> Aim: Rewrite everything from the line containing "The width and height of the screenshot is (1456, 835)." down to the line containing "[x=250, y=213]", requests included, and scale each coordinate in the answers by 2. Round the results to whole numbers, with halves going up.
======== Available records ========
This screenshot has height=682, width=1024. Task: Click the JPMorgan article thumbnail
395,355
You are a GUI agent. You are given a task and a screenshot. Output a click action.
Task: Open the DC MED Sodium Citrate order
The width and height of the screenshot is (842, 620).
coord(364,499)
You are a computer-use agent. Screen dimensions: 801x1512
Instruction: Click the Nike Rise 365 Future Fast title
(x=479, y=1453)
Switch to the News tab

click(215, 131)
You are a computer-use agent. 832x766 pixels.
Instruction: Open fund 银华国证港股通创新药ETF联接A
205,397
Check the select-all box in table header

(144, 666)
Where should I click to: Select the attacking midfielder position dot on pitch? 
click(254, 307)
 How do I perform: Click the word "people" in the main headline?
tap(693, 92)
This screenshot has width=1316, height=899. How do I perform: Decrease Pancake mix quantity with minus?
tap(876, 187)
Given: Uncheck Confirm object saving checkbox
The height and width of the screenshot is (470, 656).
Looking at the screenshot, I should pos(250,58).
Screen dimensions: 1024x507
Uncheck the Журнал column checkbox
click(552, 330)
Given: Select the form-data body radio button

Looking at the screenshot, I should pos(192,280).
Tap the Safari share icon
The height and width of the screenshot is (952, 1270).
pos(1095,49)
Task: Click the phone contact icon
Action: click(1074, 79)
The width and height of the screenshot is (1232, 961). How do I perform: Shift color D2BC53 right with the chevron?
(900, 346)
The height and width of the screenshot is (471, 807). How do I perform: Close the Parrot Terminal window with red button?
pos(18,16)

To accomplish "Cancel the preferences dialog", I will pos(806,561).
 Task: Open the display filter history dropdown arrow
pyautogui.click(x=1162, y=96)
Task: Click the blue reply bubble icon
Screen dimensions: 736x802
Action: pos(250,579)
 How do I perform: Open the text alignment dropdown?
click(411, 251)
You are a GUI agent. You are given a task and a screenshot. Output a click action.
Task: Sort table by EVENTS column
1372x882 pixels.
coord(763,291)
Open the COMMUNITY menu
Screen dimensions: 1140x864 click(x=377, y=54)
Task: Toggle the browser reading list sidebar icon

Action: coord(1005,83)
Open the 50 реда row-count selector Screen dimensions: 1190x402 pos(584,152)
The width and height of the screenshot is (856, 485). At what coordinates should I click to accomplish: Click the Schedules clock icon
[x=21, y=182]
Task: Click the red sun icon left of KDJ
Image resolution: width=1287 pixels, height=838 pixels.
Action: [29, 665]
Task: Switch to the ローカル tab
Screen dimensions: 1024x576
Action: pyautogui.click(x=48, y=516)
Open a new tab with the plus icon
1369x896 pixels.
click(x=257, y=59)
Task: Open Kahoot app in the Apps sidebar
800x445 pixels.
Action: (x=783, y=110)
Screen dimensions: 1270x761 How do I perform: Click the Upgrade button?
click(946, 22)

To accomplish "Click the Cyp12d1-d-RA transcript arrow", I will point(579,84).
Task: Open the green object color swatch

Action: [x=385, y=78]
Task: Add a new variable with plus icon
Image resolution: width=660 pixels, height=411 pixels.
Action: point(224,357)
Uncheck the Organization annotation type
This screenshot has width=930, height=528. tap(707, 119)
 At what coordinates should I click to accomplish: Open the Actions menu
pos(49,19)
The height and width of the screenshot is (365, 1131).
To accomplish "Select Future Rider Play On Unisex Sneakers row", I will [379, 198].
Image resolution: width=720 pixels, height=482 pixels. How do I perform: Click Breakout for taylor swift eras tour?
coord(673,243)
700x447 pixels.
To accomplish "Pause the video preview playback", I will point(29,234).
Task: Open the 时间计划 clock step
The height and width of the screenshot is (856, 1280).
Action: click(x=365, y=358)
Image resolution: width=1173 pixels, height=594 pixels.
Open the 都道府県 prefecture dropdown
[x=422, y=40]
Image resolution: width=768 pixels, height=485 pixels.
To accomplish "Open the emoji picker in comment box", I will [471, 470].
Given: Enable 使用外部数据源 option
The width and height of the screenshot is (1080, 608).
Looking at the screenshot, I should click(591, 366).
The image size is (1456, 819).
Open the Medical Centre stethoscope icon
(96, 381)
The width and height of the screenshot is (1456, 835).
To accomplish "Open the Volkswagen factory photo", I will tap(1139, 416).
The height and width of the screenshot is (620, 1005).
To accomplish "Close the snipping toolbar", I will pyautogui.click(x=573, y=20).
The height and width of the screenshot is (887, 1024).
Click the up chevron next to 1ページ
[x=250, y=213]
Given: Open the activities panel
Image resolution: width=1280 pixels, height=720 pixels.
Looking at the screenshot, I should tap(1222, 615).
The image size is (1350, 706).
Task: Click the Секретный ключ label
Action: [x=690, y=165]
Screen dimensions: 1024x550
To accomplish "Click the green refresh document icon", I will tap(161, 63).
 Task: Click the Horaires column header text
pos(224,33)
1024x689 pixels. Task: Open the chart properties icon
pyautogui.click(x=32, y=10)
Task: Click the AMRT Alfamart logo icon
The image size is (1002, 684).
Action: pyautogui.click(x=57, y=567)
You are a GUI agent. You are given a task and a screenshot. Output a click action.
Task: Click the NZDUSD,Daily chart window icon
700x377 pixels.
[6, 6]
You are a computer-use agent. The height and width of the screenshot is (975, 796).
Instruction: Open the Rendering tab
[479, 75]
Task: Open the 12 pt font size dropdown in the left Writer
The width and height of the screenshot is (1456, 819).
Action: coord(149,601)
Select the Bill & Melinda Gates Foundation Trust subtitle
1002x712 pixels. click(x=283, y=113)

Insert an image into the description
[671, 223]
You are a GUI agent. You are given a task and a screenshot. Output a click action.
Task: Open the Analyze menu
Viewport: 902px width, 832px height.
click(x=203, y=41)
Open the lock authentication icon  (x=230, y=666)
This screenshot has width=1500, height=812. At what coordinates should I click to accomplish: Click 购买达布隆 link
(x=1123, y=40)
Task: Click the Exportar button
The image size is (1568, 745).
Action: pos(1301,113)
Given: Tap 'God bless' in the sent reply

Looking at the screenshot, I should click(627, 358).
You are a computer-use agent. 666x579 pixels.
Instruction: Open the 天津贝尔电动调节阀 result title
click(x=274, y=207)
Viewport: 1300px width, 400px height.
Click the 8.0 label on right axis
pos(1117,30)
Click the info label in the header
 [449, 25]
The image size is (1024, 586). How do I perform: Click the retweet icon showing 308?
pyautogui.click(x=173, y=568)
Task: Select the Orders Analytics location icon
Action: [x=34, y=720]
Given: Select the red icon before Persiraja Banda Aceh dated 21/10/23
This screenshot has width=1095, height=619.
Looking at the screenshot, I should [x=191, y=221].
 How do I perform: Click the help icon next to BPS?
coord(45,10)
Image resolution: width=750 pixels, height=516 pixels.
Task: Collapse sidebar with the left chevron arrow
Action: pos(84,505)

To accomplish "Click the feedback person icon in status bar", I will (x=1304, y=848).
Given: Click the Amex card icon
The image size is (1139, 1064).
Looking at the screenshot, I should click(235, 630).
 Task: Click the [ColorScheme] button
========
> Complete response:
The width and height of the screenshot is (1456, 835).
To accomplish "Open the Volkswagen factory photo", I will tap(2278, 832).
The height and width of the screenshot is (620, 1005).
To accomplish "Close the snipping toolbar", I will pyautogui.click(x=1146, y=40).
The height and width of the screenshot is (887, 1024).
Click the up chevron next to 1ページ
[x=500, y=426]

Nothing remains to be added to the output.